A powerful new processor for the quantum era

IBM has taken another decisive step toward real-world quantum advantage. At the 2025 Quantum Developer Conference, the tech giant unveiled Nighthawk, its most advanced quantum processor to date. Built with 120 qubits and an enhanced lattice of 218 next-gen couplers, Nighthawk enables circuits with 30% greater complexity than its predecessor, Heron. This architectural leap is expected to empower users to run deeper, more complex quantum workloads, paving the way for verified quantum advantage by 2026.

Beyond speed: Precision, error mitigation, and scalability

Nighthawk introduces high-precision control through dynamic circuits and error mitigation.

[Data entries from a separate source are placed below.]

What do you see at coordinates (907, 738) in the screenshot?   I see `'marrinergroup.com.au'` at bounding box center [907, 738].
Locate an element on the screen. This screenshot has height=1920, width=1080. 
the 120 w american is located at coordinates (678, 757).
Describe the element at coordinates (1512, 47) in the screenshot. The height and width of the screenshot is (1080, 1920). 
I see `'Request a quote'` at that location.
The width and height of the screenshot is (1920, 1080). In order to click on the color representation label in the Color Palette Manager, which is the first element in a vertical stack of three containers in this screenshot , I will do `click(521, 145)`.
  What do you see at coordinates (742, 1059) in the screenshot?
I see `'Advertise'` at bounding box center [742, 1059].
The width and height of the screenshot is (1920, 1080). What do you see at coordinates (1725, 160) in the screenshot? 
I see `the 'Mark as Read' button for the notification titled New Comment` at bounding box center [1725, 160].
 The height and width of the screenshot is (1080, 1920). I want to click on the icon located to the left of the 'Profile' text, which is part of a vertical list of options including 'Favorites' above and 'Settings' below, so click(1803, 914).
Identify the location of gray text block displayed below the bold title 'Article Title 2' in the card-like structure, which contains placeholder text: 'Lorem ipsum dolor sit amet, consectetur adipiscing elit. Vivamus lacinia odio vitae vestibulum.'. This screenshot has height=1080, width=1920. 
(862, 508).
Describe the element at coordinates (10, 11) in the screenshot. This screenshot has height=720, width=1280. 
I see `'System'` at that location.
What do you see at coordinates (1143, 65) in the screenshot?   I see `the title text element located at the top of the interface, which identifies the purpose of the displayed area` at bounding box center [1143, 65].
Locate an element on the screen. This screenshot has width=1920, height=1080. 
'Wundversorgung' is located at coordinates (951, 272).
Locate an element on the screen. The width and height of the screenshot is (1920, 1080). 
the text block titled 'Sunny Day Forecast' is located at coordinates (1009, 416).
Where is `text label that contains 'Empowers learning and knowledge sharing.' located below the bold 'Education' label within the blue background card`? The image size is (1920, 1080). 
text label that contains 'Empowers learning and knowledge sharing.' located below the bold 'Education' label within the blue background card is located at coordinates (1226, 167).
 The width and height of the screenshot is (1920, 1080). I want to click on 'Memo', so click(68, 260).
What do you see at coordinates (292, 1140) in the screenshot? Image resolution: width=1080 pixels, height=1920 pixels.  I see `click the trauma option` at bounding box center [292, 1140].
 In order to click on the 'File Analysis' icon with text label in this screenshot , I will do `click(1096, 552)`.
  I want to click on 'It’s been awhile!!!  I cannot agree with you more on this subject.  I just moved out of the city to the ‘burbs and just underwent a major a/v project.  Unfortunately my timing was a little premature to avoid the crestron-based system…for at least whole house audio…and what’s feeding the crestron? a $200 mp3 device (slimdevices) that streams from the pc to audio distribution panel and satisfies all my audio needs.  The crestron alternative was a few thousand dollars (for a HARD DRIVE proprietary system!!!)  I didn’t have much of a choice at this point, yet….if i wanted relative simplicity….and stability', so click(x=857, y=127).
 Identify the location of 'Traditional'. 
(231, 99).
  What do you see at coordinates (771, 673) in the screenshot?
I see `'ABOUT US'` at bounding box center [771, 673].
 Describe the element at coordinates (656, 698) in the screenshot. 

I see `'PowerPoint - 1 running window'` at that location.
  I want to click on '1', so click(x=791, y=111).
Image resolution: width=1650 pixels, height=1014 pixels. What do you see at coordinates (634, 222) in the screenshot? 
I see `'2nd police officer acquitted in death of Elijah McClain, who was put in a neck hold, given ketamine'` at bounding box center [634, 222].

Thanks to new Qiskit capabilities, users are seeing a 24% boost in accuracy and up to 100x cost reduction in result extraction through high-performance classical (HPC) integration.

Importantly, this processor is designed for scaling up. IBM projects that Nighthawk-based systems could support up to 15,000 two-qubit gates by 2028, made possible by its sophisticated connectivity and plans to extend qubit links beyond nearest neighbours using long-range couplers.

Towards fault-tolerant quantum computing

In parallel, IBM introduced the experimental Quantum Loon processor, which validates the key building blocks for fault-tolerant quantum systems. From real-time quantum error decoding to high-fidelity routing, Loon lays the foundation for scalable error correction, a milestone IBM aims to reach by 2029.

The development speed is accelerating too. IBM has doubled its R&D cadence by transitioning to 300mm wafer fabrication, boosting complexity and enabling parallel chip designs. This means faster iterations, more robust architectures, and quicker progress.

Why it matters for Belgium and Europe

For ecosystems like Quantum Circle in Belgium, IBM’s advancements offer a real-time benchmark of what’s technically possible and what’s imminently scalable. The Nighthawk’s roadmap aligns with our ambition to build industry-ready applications, support research collaboration, and prepare our society and policy frameworks for a quantum future.

Quantum is becoming a practical tool. And processors like Nighthawk are the instruments that will drive this shift.